Zeros of Random Analytic Functions

TL;DR

This thesis explores zeros of random analytic functions, including Gaussian and non-Gaussian types, analyzing their distribution, stationarity, asymptotic behavior, and large deviations across different geometric domains.

Contribution

It introduces methods to generate non-Gaussian stationary zero sets and studies their distribution, asymptotic properties, and large deviations, extending the understanding of random analytic functions.

Findings

Zero sets can be stationary in various symmetric spaces.

Distribution of zeros can belong to determinantal point processes.

Asymptotic normality holds for smooth statistics of zeros.

Abstract

The dominant theme of this thesis is that random matrix valued analytic functions, generalizing both random matrices and random analytic functions, for many purposes can (and perhaps should) be effectively studied in that level of generality.
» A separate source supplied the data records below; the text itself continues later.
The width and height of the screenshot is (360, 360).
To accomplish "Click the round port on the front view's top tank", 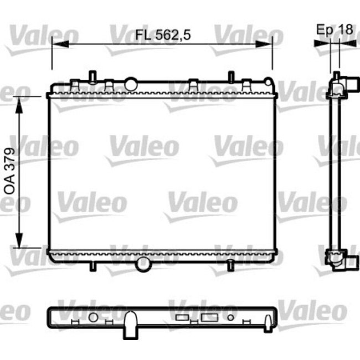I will click(x=131, y=84).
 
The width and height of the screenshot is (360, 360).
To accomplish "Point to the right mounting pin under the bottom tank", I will click(x=228, y=267).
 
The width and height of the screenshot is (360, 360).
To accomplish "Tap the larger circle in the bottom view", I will click(x=93, y=317).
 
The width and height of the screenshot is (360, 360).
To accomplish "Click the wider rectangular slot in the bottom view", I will click(x=209, y=318).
We study zeros of random analytic functions in one complex variable. It is known that there is a one parameter family of Gaussian analytic functions with zero sets that are stationary in each of the three symmetric spaces, namely the plane, the sphere and the unit disk, under the corresponding group of isometries. We show a way to generate non Gaussian random analytic functions whose zero sets are also stationary in the same domains. There are particular cases where the exact distribution of the zero set turns out to belong to an important class of point processes known as determinantal point processes. Apart from questions regarding the exact distribution of zero sets, we also study certain asymptotic properties. We show asymptotic normality for smooth statistics applied to zeros of these random analytic functions. Lastly, we present some results on certain large deviation problems for the zeros of the planar and hyperbolic Gaussian analytic functions.